▸ YOUR TASK
List every line of the records that contains the word "Viewport".

---- MATERIAL FOR THIS TASK

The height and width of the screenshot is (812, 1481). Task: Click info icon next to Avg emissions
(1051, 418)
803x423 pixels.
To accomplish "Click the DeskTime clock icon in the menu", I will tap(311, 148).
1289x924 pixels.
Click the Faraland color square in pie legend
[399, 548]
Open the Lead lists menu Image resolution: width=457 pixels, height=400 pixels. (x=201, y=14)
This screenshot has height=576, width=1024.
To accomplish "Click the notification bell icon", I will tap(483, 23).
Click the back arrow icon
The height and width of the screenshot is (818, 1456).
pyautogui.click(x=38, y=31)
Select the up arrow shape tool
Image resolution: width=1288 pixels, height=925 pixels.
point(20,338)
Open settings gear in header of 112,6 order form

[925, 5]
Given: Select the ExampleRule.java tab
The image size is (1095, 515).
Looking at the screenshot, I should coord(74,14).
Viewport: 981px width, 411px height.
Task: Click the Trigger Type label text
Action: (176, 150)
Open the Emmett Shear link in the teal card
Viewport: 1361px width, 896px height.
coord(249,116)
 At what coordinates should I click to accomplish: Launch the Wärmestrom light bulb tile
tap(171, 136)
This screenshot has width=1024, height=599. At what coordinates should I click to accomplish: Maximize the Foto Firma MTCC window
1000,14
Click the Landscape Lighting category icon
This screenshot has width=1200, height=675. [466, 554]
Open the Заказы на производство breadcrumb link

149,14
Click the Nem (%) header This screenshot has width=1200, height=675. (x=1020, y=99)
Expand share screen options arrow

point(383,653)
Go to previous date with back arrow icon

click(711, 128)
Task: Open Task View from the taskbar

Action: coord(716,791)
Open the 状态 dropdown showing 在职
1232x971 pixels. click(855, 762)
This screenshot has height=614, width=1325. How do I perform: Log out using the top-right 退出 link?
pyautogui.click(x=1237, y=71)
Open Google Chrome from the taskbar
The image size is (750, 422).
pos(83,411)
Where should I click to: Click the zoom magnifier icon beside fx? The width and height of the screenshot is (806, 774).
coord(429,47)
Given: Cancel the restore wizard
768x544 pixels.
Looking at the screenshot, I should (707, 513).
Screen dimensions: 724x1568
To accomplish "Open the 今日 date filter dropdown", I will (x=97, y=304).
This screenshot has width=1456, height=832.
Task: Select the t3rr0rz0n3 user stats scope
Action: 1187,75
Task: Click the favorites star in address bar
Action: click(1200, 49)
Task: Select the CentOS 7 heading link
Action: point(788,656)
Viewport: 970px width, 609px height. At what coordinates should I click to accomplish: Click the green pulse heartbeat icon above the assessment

--------

▸ EXERCISE OUTPUT
Viewport: 981px width, 411px height.
Viewport: 1361px width, 896px height.
Viewport: 970px width, 609px height. At what coordinates should I click to accomplish: Click the green pulse heartbeat icon above the assessment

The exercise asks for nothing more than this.